La titularisation de la doublette Pavard/Hernandez est surtout liée à la fragilité physique des deux titulaires habituels. Mais pour ce qui est de l'attaque Mbappé/Dembélé/Griezmann et du milieu Pogba/Kanté/Tolisso, DD semblait avoir enfin compris le sens de l'histoire. Du moins, il avait accepté de raconter celle que voulaient entendre tous ceux qui pensent qu'ils feraient mieux que lui à son poste. Et dans une nation qui compte 65 millions de sélectionneurs, ça fait du monde. Sauf qu'au coup de sifflet final, le constat est là : l'équipe de France a mieux joué dans le dernier quart d'heure de jeu une fois que Giroud et Matuidi étaient entrés sur le terrain que pendant les 75 minutes qui ont précédé.

Pas du FIFA


À la limite, accordons aux Bleus les cinq premières minutes au cours desquelles ils ont un peu secoué les Australiens. Et ensuite, le néant. Complètement crispés, les Français ont eu besoin d'un penalty loin d'être indiscutable et validé par la VAR, puis d'un but adoubé par la goal-line technology qui est à moitié un CSC pour arracher leur victoire. Surtout, l'animation offensive – censée être la grande force de cette équipe, surtout avec le trio aligné en attaque – a été triste à pleurer. Mbappé a passé son temps à s'enfermer dans de tout petits espaces, en perdant le ballon quasiment à chaque fois. Ousmane Dembélé a été Ousmane Dembélé, et est toujours aussi inutile sur les attaques placées.

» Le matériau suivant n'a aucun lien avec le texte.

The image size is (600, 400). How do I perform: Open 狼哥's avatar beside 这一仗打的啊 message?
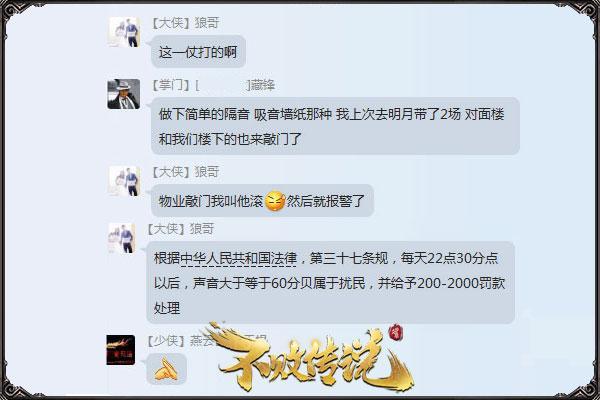(124, 32)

Au bout du compte, les Bleus ont passé leur temps à se compliquer la vie et à tenter des choses absurdes dans ce genre de match. Et comme par hasard, le but de la victoire est arrivé une fois que Giroud et Matuidi, les deux joueurs rangés dans la catégorie des gros patauds par les boussoles sud d'internet, étaient sur la pelouse. Avec une remise du grand gaillard de Chelsea, en plus de ça. Personne n'a jamais prouvé que pour gagner un match de football, il fallait forcément d'excellents joueurs de football. Alors évidemment, avec Giroud en pointe, la France a surtout balancé des longs ballons devant en attendant qu'il les remette dos au but. Et impossible de nier que le but de la victoire est vilain. Mais il est au fond, n'en déplaisent à ceux qui pensent qu'un match de foot doit ressembler à une partie de FIFA. Au moins, la grosse frayeur de cet après-midi leur a peut-être permis de comprendre qu'on ne compose pas une équipe à l'applaudimètre.